If there are any such challenges, it will be because we do not do enough visioning, brainstorming and scenario simulations. Normally progressive governments plan rationally for the known and simulate possible unknowns. In simulating, you can therefore reasonably prepare to some degree for the unexpected. Frequent simulations will prepare the administrator for different degrees or intensities of possibilities. But you cannot simulate all possible uncertainties, therefore there may still be some adversities which you can only mitigate their impacts by heuristic measures. So if there are any governance challenges it may be in the extent with which we take preparations for the known and unknown seriously enough to commit resources in terms of time, funds and personnel to planning preventive, mitigating, response and recovery measures to known and unknown possibilities.

What can be done to institute better governance measures to increase capabilities in managing such challenges generally?

Governance is mainly practices and traditions for guiding decision-making towards reaching corporate goals.

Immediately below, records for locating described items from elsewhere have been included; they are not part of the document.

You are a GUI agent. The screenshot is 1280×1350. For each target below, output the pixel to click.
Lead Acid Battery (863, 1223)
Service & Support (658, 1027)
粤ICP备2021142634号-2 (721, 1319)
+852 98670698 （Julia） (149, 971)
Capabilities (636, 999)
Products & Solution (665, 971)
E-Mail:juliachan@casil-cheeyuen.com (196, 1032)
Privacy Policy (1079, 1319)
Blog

Hence the first measure for increasing capabilities generally is to improve the quality of decision-making at all levels. As I have highlighted above you make rational decisions, when you know all the angles, where information is available or can be made available through the mobilisation of resources. And where you have time, which is a very important resource and must always be respected, because it is the only resource you cannot replace if you lose it. Where you don’t know all the angles, where you cannot get all the required information, you must then rely on what is called, bounded decision-making, that is, you are limited in what you can know about the problem or issue.

Under bounded decision-making situations you are dealing with uncertainties, which means your decisions are riskier and more hazardous, under such conditions you need a different set of decision making skills from what you use under rational conditions, hence you can’t make long term plans, you rely on benchmarks, that is, previous experiences of similar problems, heuristics, that is learning as you go along, incrementalism, muddling-along, fish-bone approaches and such bounded-decision-making techniques until you get optimal to maximal solutions.